**SUPPLIED PASSAGE:**
****************************************

UNITED STATES
SECURITIES AND EXCHANGE COMMISSION
Washington, D.C. 20549
FORM 8-K
CURRENT REPORT
Pursuant to Section 13 OR 15(d) of The Securities Exchange Act of 1934
Date of Report (Date of earliest event reported): January 30, 2018
EVIO, INC. |
(Exact name of registrant as specified in its charter) |
Colorado | | 000-12350 | | 47-1890509 |
(State or other jurisdiction of incorporation) | | (Commission File Number) | | (I.R.S. Employer Identification No.) |
62930 O.B. Riley Rd #300 Bend, OR | | 97703 |
(Address of principal executive offices) | | (Zip Code) |
Registrant’s telephone number, including area code: (541) 633-5468
No change
(Former name or former address, if changed since last report)
Check the appropriate box below if the Form 8-K is intended to simultaneously satisfy the filing obligation of the Registrant under any of the following provisions:
¨ | Written communications pursuant to Rule 425 under the Securities Act (17 CFR 230.425) |
¨ | Soliciting material pursuant to Rule 14a-12 under the Exchange Act (17 CFR 240.14a-12) |
¨ | Pre-commencement communications pursuant to Rule 14d-2(b) under the Exchange Act (17 CFR 240.14d-2(b)) |
¨ | Pre-commencement communications pursuant to Rule 13e-4(c) under the Exchange Act (17 CFR 240.13e-4(c)) |
Indicate by check mark whether the registrant is an emerging growth company as defined in Rule 405 of the Securities Act of 1933 (§230.405 of this chapter) or Rule 12b-2 of the Securities Exchange Act of 1934 (§240.12b-2 of this chapter).
Emerging growth company x
If an emerging growth company, indicate by check mark if the registrant has elected not to use the extended transition period for complying with any new or revised financial accounting standards provided pursuant to Section 13(a) of the Exchange Act. o
ITEM 1.01 ENTRY INTO A MATERIAL DEFINITIVE AGREEMENT
The information required by this item is included under Item 3.02 of this Current Report on Form 8-K.

****************************************

**DATA FOR ANALYSIS:**
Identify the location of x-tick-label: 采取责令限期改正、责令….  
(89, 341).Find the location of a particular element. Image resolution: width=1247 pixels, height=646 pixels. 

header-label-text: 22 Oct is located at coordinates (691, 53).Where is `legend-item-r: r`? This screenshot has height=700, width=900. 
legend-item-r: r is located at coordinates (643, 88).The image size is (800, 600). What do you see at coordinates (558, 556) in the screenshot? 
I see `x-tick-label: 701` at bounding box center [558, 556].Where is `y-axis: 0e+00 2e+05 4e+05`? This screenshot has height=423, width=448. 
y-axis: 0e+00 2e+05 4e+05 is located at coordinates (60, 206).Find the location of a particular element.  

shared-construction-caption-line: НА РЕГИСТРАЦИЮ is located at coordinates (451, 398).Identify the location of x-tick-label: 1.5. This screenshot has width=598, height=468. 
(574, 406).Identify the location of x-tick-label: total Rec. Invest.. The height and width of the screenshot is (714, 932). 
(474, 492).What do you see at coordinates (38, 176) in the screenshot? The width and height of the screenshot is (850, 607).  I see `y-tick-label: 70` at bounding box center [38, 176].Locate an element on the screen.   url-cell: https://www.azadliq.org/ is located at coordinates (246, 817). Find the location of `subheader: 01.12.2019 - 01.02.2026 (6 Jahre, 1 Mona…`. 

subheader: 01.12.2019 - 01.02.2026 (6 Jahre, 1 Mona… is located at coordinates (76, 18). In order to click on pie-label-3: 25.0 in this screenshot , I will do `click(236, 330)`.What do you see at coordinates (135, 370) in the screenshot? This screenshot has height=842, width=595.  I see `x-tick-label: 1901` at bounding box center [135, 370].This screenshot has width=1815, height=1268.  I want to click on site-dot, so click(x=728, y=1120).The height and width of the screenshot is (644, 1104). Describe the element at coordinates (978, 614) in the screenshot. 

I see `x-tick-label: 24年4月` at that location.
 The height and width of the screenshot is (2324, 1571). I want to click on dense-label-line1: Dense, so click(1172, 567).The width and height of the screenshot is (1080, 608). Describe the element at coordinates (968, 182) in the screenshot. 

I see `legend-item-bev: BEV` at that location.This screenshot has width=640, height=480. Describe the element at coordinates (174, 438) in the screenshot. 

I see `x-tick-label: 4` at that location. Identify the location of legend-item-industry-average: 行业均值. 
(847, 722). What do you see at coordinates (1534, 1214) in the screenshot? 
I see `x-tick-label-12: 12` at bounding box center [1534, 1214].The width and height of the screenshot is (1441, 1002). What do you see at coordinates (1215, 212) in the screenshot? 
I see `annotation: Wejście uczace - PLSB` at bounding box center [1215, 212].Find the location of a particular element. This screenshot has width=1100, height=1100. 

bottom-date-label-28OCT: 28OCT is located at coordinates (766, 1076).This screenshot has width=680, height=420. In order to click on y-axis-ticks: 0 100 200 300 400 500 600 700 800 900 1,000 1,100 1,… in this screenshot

****************************************

**YOUR TASKS:**
1. In the Form 8-K, reproduce everything from "Check the appropriate" down to "of this chapter).", substituting "Preliminary communications" for every occurrence of "Pre-commencement communications".
2. Condense the Form 8-K paragraph beginning "Indicate by check mark whether the registrant" into a shorter sentence that keeps its main facts.

**TASK ANSWERS:**
1.
Check the appropriate box below if the Form 8-K is intended to simultaneously satisfy the filing obligation of the Registrant under any of the following provisions:
¨ | Written communications pursuant to Rule 425 under the Securities Act (17 CFR 230.425) |
¨ | Soliciting material pursuant to Rule 14a-12 under the Exchange Act (17 CFR 240.14a-12) |
¨ | Preliminary communications pursuant to Rule 14d-2(b) under the Exchange Act (17 CFR 240.14d-2(b)) |
¨ | Preliminary communications pursuant to Rule 13e-4(c) under the Exchange Act (17 CFR 240.13e-4(c)) |
Indicate by check mark whether the registrant is an emerging growth company as defined in Rule 405 of the Securities Act of 1933 (§230.405 of this chapter) or Rule 12b-2 of the Securities Exchange Act of 1934 (§240.12b-2 of this chapter).

2. Mark whether the registrant is an emerging growth company under Rule 405 of the Securities Act of 1933 or Rule 12b-2 of the Securities Exchange Act of 1934.